In generale, da questo punto di vista il settore sembra un po’ più vivo: “Le statistiche sulla nascita di nuove imprese – scrivono nella relazione – evidenziano una dinamica più vivace rispetto al settore industriale, con un indice di natalità del 4,4 per cento, leggermente migliore rispetto all’anno precedente, mentre l’indice di mortalità, che nel 2009 era del 5,6 per cento, si riduce al 5,5 per cento con l’effetto di produrre un lieve miglioramento dell’indice di sviluppo delle imprese che resta comunque negativo, passando da -1,3 per cento a -1,1 per cento”. Queste variazioni sono chiaramente diverse a seconda dei singoli comparti. Positive sono quelle dell’indice nei servizi di informazione e comunicazione, nell’istruzione, nelle attività immobiliari e nella sanità. Al contrario, negative, negli altri settori si registrano contrazioni più o meno pronunciate.

Attività bancaria. Il sistema sta ricominciando ad alzare la testa
Osservando l’attività bancaria, la Relazione, sottolinea come questa stia ricominciando a crescere dopo il periodo più nero della crisi. “La domanda di finanziamento è apparsa in espansione nel corso del 2010 così come appare dall’analisi storica dei dati diffusi dalla Banca d’Italia riguardanti gli impieghi al lordo delle sofferenze. Il dato di fine anno registra un aumento del 9,8 per cento degli impieghi (poco più di 60 miliardi di euro) rispetto all’anno precedente a fronte di una variazione dell’8,3 per cento realizzata per l’intero Paese”.

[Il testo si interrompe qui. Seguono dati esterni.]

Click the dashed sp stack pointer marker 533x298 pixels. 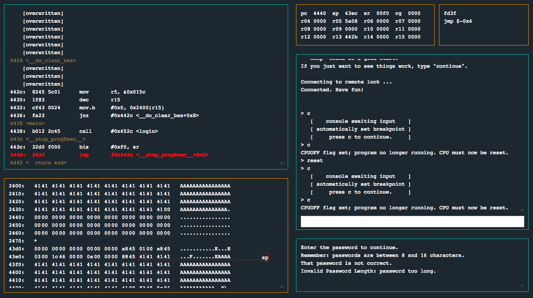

Sono le famiglie siciliane, con i loro consumi, a sostenere il volume delle erogazioni con una quota sul totale pari al 45,9 per cento e con una crescita del 16,2 per cento. A seguire ci sono le società non finanziarie, con una quota del 39,5 per cento ed una variazione del 5,4 per cento su base annua. Un sostegno molto alto, quello delle famiglie, che diventa ancor più significativo se paragonato con il dato nazionale dove le famiglie contribuiscono con una quota del 29,2 per cento contro una del 51 per cento delle società non finanziarie.
Altro dato è quello che riguarda la consistenza dei depositi bancari: “a dicembre 2010 è ammontata a 36,3 miliardi di euro, in contrazione dell’1,9 per cento rispetto allo stesso mese del 2009 a fronte di una crescita registrata nella media nazionale (1,2 per cento)”. Un calo che si registra in tutti i settori, escluse le società finanziarie.
Infine, il documento fa un rendiconto delle strutture bancarie nel 2010: Le banche attive con sede legale in Sicilia sono state 35 con 1.759 sportelli operativi. Inoltre, la contemporanea riduzione degli sportelli ha fatto sì che il prodotto bancario per sportello sia aumentato rispetto al 2009, passando da 51 a 55 milioni di euro.